Menurut Benny Prawira Siauw, Founder dari IntoTheLight, ada tantangan internal dan eksternal yang dihadapi aktivis sehingga mudah mempengaruhi kesehatan mentalnya.
Tantangan internal antara lain; kesulitan ambil Batasan antara aktivisme dan waktu pribadi, terutama jika aktivisme didorong motivasi pengalaman pribadi. Kedua, adalah terbiasa mendengar kabar buruk. Ketiga, berhadapan dan merespon perdebatan isu di media sosial. Selain itu, aktivis kerap mengalami stres sebagai bagian kelompok marjinal.
Adapun tantangan eksternal yang menyebabkan masalah kesehatan mental meliputi; masalah dana untuk pelaksanaan program. Masalah budaya yang glorifikasi keberanian untuk berkorban dan selflessness. Kedua, budaya dedikasi berlebihan dan pengorbanan. Ketiga, kesulitan mengatur waktu manajerial terutama di masa krisis.
Apa saja masalah kesehatan yang akhirnya menimpa aktivis? Dalam peluncuran dokumen Panduan Perlindungan dan Kesehatan Mental Aktivis Pengendalian Tembakau (PPKM), Benny menjabarkan setidaknya ada empat masalah kesehatan mental aktivis. Sebut saja; ketidakseimbangan work-life balance, strategi coping yang maladiptif, gangguan tidur insomnia, depresi, cemas, dan PTSD, mengalami compassion fatigue yakni burnout dan secondary trauma.
Untuk mengatasi hal itu, Benny menganjurkan metode welas asih. Metode ini adalah cara penyadaran diri aktivis agar tidak hanya memberikan rasa kasih bagi sesama dalam pekerjaan, tetapi juga rasa kasih terhadap dirinya sendiri.
Lebih lanjut, Benny menerangkan, eelas asih tidak sekadar lemah lembut dan menenangkan, tetapi dia juga tangguh dan berani untuk mengubah.
“Welas asih kepada sosok yang lain dapat melindungi dari stress. Namun, jika tidak diiringi praktik rawat diri dan diseimbangi dengan aliran welas asih lainnya, akan jadi bermasalah,” tegasnya, Jumat (15/10/2021) lalu.
Welas asih tidak sekadar alami empathic distress tapi harus mampu berdampingan dengan perasaan tidak nyaman, untuk hadir meredakan penderitaan orang lain.
Benny menjabarkan, perlu ada upaya penjagaan kesehatan jiwa aktivis khususnya pengendalian tembakau melalui peningkatan penerimaan welas asih dari orang lain.
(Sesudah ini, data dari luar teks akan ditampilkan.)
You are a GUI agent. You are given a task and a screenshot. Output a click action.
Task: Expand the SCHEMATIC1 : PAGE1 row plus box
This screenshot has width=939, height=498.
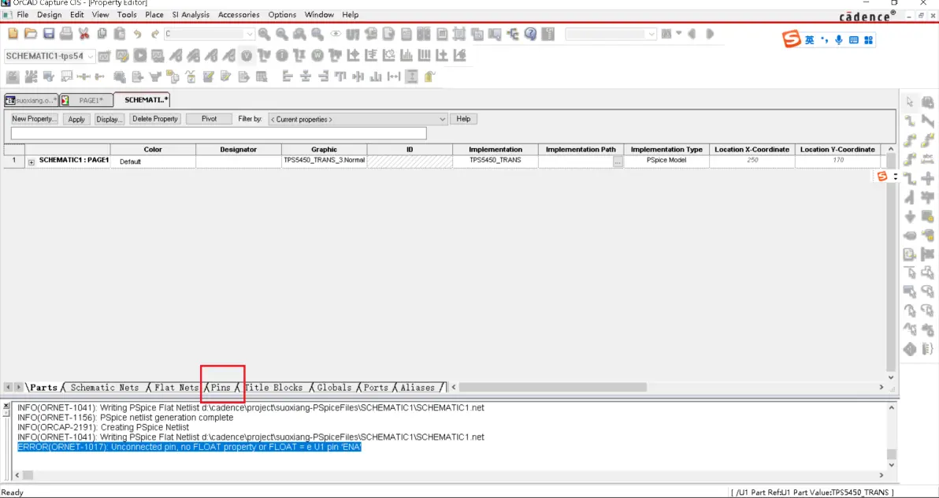[32, 162]
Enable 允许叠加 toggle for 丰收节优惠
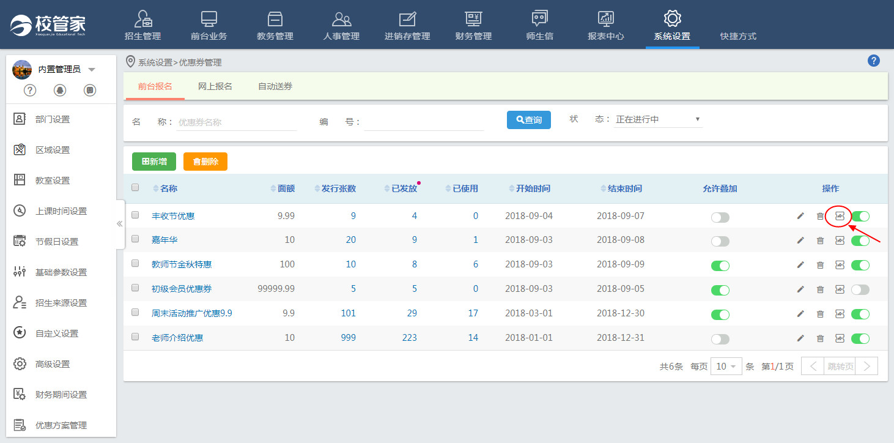This screenshot has height=443, width=894. pos(720,217)
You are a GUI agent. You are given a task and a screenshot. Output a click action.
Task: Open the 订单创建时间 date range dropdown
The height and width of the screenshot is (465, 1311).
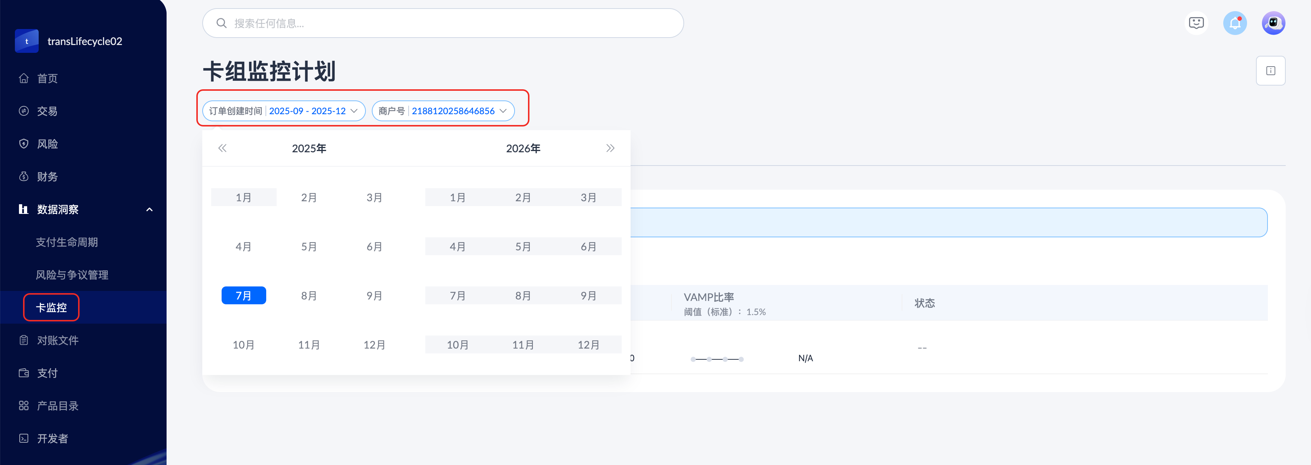(x=284, y=111)
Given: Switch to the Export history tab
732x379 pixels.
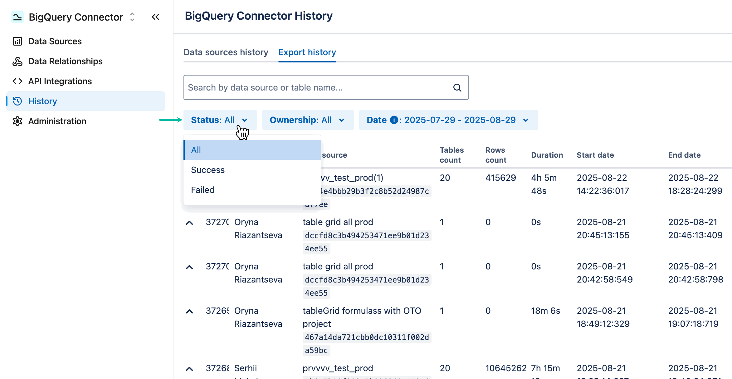Looking at the screenshot, I should point(307,52).
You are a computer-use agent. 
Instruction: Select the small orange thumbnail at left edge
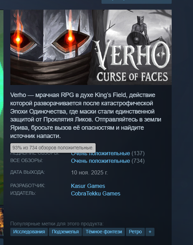coord(2,222)
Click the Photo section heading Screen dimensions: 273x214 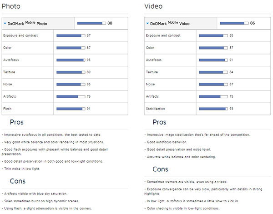coord(11,6)
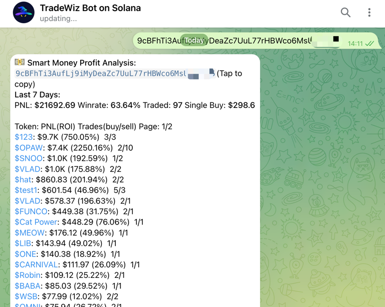Click the $hat token link
This screenshot has width=385, height=307.
24,179
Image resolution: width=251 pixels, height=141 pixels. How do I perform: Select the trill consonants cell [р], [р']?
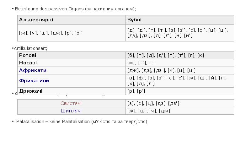coord(180,91)
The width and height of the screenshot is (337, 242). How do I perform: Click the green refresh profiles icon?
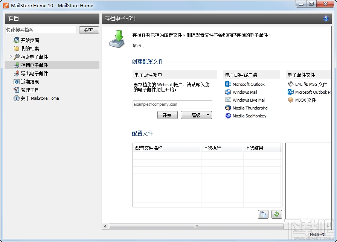[x=276, y=214]
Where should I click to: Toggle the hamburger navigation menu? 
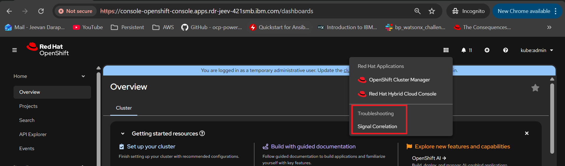click(x=14, y=50)
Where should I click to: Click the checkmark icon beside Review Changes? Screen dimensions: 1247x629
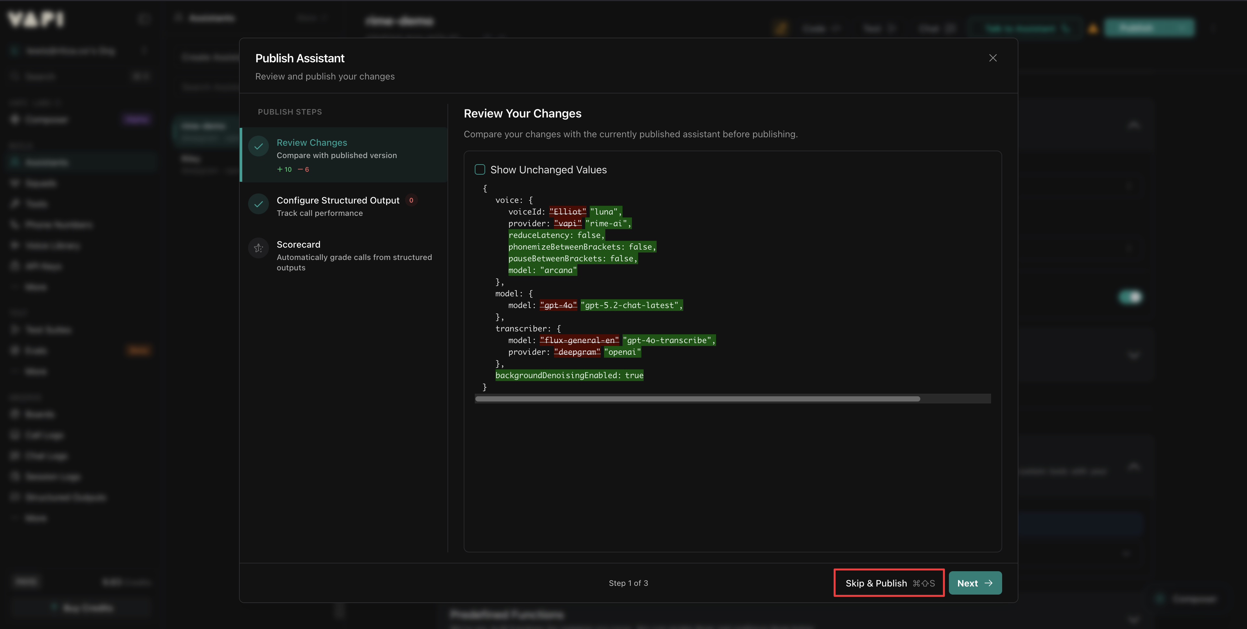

Beberapa hal yang perlu ditingkatkan adalah; memiliki lingkungan yang suportif dan menerima dirinya, memiliki rekan kerja yang tidak terus mengkritisi secara destruktif, serta mengurangi stres dan meningkatkan kebahagiaan.
Lantas, bagaimana cara meningkatkan welas asih bagi aktivis? Benny menuturkan, penting agar aktivis tidak lupa fokus ke diri di saat memikirkan kondisi kepentingan lebih banyak orang. Selain itu, penting agar berani membuka kerentanan diri dan berdamai dengan kenyataan bahwa ia pun juga butuh dibantu.
“Aktivis juga perlu meningkatkan resiliensi, citra diri, dan optimisme serta mengurangi cemas, depresi, kelelahan dan stres,” ujarnya.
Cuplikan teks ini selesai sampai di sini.